Action item -
All of the records should be given again exactly as they appear.

(Stored data entries)
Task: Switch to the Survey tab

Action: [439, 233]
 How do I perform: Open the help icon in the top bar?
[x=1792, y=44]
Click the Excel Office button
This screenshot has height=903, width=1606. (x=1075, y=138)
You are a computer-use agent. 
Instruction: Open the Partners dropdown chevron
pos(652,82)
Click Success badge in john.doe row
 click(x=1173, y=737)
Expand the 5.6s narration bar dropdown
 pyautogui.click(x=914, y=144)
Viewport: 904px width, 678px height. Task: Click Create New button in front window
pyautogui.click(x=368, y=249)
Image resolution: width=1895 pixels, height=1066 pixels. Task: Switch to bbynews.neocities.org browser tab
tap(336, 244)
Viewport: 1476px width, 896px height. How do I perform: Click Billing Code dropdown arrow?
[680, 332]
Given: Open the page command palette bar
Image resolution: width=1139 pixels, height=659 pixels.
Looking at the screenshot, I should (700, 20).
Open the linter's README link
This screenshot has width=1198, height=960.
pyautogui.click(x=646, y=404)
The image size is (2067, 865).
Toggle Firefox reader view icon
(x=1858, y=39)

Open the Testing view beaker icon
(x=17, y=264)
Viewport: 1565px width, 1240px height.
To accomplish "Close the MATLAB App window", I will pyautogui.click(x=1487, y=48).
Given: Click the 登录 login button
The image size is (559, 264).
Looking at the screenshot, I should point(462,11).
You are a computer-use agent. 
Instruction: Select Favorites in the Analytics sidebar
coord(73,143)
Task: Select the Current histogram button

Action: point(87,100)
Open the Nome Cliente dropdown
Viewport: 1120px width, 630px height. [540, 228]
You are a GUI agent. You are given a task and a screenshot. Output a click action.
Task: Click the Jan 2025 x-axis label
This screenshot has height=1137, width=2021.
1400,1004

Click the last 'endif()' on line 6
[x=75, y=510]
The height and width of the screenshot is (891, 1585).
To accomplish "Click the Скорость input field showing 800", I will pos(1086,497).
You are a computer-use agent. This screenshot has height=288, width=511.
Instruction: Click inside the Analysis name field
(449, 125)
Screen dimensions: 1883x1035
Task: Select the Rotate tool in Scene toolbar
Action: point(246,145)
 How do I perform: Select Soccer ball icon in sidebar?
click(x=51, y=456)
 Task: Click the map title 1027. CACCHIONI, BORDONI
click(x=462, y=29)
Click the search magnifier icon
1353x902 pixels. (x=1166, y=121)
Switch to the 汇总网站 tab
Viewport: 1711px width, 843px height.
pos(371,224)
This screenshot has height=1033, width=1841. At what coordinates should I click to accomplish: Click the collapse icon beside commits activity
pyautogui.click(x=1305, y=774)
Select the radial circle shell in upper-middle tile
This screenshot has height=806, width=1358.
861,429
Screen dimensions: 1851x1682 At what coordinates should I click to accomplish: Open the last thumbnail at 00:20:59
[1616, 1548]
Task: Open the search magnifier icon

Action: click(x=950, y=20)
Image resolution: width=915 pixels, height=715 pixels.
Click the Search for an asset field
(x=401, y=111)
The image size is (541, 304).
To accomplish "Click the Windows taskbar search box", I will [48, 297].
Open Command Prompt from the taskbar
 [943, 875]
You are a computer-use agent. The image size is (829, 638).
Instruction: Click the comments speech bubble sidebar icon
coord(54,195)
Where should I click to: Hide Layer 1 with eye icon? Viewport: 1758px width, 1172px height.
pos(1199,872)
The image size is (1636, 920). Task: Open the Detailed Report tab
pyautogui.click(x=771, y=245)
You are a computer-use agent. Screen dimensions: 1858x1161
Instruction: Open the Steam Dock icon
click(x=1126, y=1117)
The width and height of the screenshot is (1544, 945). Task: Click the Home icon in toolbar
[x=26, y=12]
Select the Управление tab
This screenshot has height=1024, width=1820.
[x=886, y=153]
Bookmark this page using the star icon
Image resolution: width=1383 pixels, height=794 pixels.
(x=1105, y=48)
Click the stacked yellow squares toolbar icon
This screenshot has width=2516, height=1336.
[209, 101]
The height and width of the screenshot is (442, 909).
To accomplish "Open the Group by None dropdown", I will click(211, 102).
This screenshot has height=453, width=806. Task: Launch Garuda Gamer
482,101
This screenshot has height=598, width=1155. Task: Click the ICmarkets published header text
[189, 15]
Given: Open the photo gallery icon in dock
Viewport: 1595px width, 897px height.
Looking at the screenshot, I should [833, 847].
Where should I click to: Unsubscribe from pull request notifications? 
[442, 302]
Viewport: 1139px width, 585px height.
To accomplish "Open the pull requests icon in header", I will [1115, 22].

Written solution -
Task: Switch to the Survey tab

Action: [439, 233]
 How do I perform: Open the help icon in the top bar?
[x=1792, y=44]
Click the Excel Office button
This screenshot has height=903, width=1606. (x=1075, y=138)
You are a computer-use agent. 
Instruction: Open the Partners dropdown chevron
pos(652,82)
Click Success badge in john.doe row
 click(x=1173, y=737)
Expand the 5.6s narration bar dropdown
 pyautogui.click(x=914, y=144)
Viewport: 904px width, 678px height. Task: Click Create New button in front window
pyautogui.click(x=368, y=249)
Image resolution: width=1895 pixels, height=1066 pixels. Task: Switch to bbynews.neocities.org browser tab
tap(336, 244)
Viewport: 1476px width, 896px height. How do I perform: Click Billing Code dropdown arrow?
[680, 332]
Given: Open the page command palette bar
Image resolution: width=1139 pixels, height=659 pixels.
Looking at the screenshot, I should (700, 20).
Open the linter's README link
This screenshot has width=1198, height=960.
pyautogui.click(x=646, y=404)
The image size is (2067, 865).
Toggle Firefox reader view icon
(x=1858, y=39)

Open the Testing view beaker icon
(x=17, y=264)
Viewport: 1565px width, 1240px height.
To accomplish "Close the MATLAB App window", I will pyautogui.click(x=1487, y=48).
Given: Click the 登录 login button
The image size is (559, 264).
Looking at the screenshot, I should point(462,11).
You are a computer-use agent. 
Instruction: Select Favorites in the Analytics sidebar
coord(73,143)
Task: Select the Current histogram button

Action: point(87,100)
Open the Nome Cliente dropdown
Viewport: 1120px width, 630px height. [540, 228]
You are a GUI agent. You are given a task and a screenshot. Output a click action.
Task: Click the Jan 2025 x-axis label
This screenshot has height=1137, width=2021.
1400,1004

Click the last 'endif()' on line 6
[x=75, y=510]
The height and width of the screenshot is (891, 1585).
To accomplish "Click the Скорость input field showing 800", I will pos(1086,497).
You are a computer-use agent. This screenshot has height=288, width=511.
Instruction: Click inside the Analysis name field
(449, 125)
Screen dimensions: 1883x1035
Task: Select the Rotate tool in Scene toolbar
Action: point(246,145)
 How do I perform: Select Soccer ball icon in sidebar?
click(x=51, y=456)
 Task: Click the map title 1027. CACCHIONI, BORDONI
click(x=462, y=29)
Click the search magnifier icon
1353x902 pixels. (x=1166, y=121)
Switch to the 汇总网站 tab
Viewport: 1711px width, 843px height.
pos(371,224)
This screenshot has height=1033, width=1841. At what coordinates should I click to accomplish: Click the collapse icon beside commits activity
pyautogui.click(x=1305, y=774)
Select the radial circle shell in upper-middle tile
This screenshot has height=806, width=1358.
861,429
Screen dimensions: 1851x1682 At what coordinates should I click to accomplish: Open the last thumbnail at 00:20:59
[1616, 1548]
Task: Open the search magnifier icon

Action: click(x=950, y=20)
Image resolution: width=915 pixels, height=715 pixels.
Click the Search for an asset field
(x=401, y=111)
The image size is (541, 304).
To accomplish "Click the Windows taskbar search box", I will [48, 297].
Open Command Prompt from the taskbar
 [943, 875]
You are a computer-use agent. The image size is (829, 638).
Instruction: Click the comments speech bubble sidebar icon
coord(54,195)
Where should I click to: Hide Layer 1 with eye icon? Viewport: 1758px width, 1172px height.
pos(1199,872)
The image size is (1636, 920). Task: Open the Detailed Report tab
pyautogui.click(x=771, y=245)
You are a computer-use agent. Screen dimensions: 1858x1161
Instruction: Open the Steam Dock icon
click(x=1126, y=1117)
The width and height of the screenshot is (1544, 945). Task: Click the Home icon in toolbar
[x=26, y=12]
Select the Управление tab
This screenshot has height=1024, width=1820.
[x=886, y=153]
Bookmark this page using the star icon
Image resolution: width=1383 pixels, height=794 pixels.
(x=1105, y=48)
Click the stacked yellow squares toolbar icon
This screenshot has width=2516, height=1336.
[209, 101]
The height and width of the screenshot is (442, 909).
To accomplish "Open the Group by None dropdown", I will click(211, 102).
This screenshot has height=453, width=806. Task: Launch Garuda Gamer
482,101
This screenshot has height=598, width=1155. Task: Click the ICmarkets published header text
[189, 15]
Given: Open the photo gallery icon in dock
Viewport: 1595px width, 897px height.
Looking at the screenshot, I should [833, 847].
Where should I click to: Unsubscribe from pull request notifications? 
[442, 302]
Viewport: 1139px width, 585px height.
To accomplish "Open the pull requests icon in header", I will [1115, 22].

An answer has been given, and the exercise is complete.